Gene Nichol
After dinner tonight, I sat down and watched the end of North Carolina People with William Friday and guest Gene Nichol of the UNC School of Law Center on Poverty, Work & Opportunity. Nichol was quite animated in his description of the extreme poverty being suffered by the citizens down east.
During my professional career as a computer consultant, I had the opportunity to travel all over this great state and witnessed the crushing poverty endured by those in rural areas, particularly down east, caused by a lack of employment opportunities. Back then, Latinos competed for menial jobs, but I understand things are so bad now, many of them have left.
Here is a recent article by Nichol in the N&O:
[O]ur speaker of the North Carolina House announces his aim “to divide and conquer people on assistance.” We need “to show respect for that woman who has cerebral palsy… and get [her] to look down [on] people who choose to get in a condition that makes them dependent on government.”
Another stalwart legislator claims, flatly, unapologetically, in committee hearing, “we have no one in the state of North Carolina living in extreme poverty.” He rejected the Census Bureau’s finding that over a half million Tar Heels, and about 300,000 of our children, live in deep poverty. Nor was he moved, one guesses, by the determination that over 10 percent of the kids in his home county (Onslow) endure extreme poverty.

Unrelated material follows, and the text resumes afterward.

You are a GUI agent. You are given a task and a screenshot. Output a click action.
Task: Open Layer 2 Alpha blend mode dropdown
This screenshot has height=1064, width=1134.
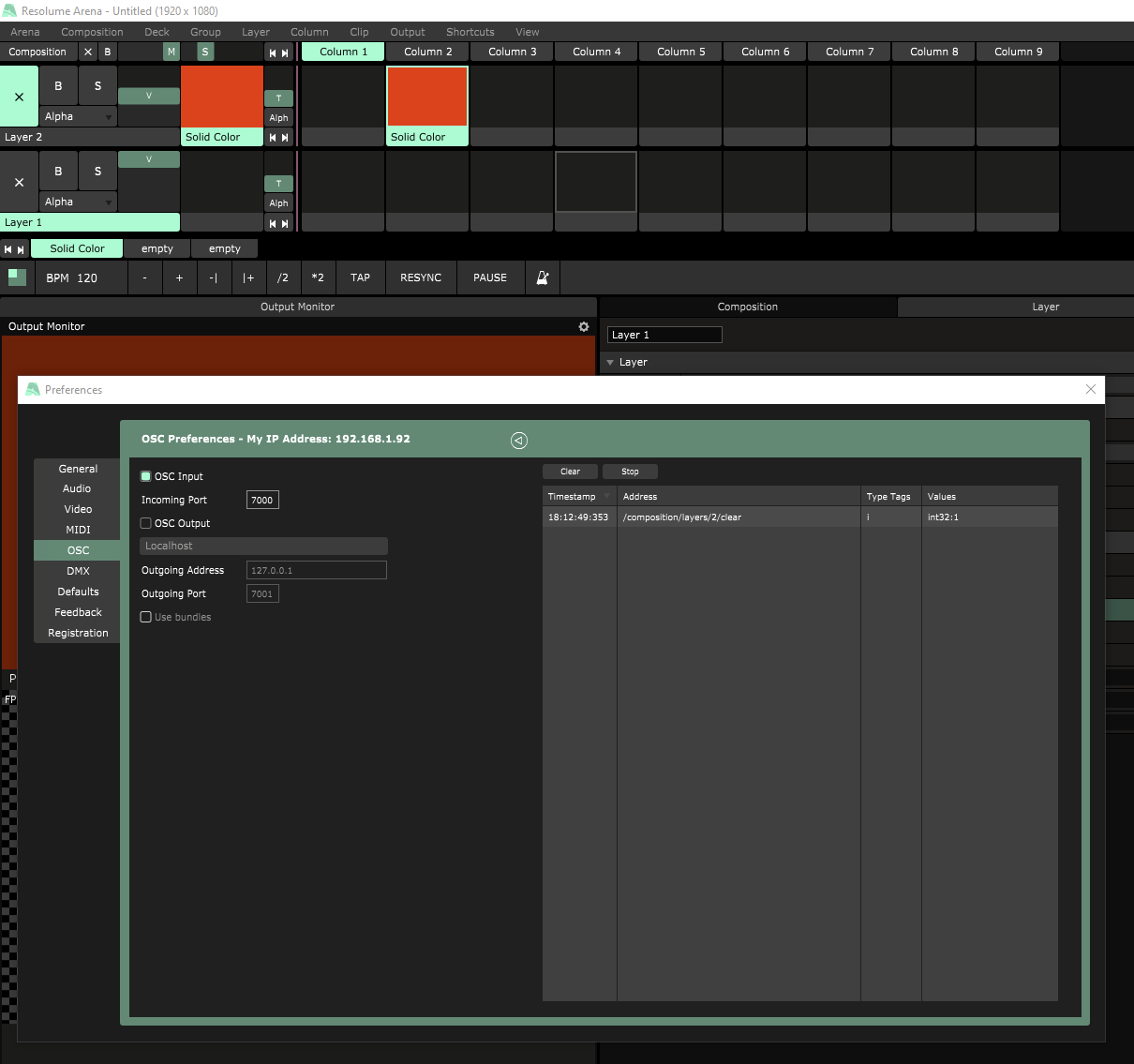click(79, 117)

The words Nichols said tonight on WUNC nearly brought me to tears and will haunt me for days. However, what is worse is that his pleas continue to go unheard. According to him, Elizabeth City has 26 beds for the homeless and nearly 1000 people vying for them. We need to recognize that life down east is hard in the best of times. Therefore, they are the first to suffer and to feel it most in hard times like these. If we consider ourselves moral people responsible for the least of us, it is crucial that we remember no matter how hard things are for us, they are immeasurably worse for others who have never enjoyed our opportunities and never shall. Indeed, for most of them the stark choice is to leave or perish.
I am encouraged that people like Nichol and his organization exist to speak on behalf of our most impoverished. Likewise, my resolve to oppose those like the John Locke Foundation, whose benefactor’s profits are derived from such communities and who seek to keep them down, is strengthened in like measure.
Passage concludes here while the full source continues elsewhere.